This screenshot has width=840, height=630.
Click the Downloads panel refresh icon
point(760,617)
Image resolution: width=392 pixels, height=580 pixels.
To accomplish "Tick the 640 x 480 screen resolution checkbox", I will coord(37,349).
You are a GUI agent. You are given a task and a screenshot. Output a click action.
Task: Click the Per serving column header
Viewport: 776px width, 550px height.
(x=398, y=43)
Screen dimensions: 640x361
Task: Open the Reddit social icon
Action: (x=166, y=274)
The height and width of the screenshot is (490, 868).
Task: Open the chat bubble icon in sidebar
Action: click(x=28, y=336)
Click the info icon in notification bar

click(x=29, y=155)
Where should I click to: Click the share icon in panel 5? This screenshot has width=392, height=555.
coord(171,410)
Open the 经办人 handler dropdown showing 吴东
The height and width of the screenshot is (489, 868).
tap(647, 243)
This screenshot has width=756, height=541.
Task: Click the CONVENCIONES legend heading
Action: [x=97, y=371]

_Aim of the exercise_. Could you return, word for word, only the lines running from the first line of the material above to the line that contains "Task: Click the Per serving column header", inclusive?

_Solution_.
This screenshot has width=840, height=630.
Click the Downloads panel refresh icon
point(760,617)
Image resolution: width=392 pixels, height=580 pixels.
To accomplish "Tick the 640 x 480 screen resolution checkbox", I will coord(37,349).
You are a GUI agent. You are given a task and a screenshot. Output a click action.
Task: Click the Per serving column header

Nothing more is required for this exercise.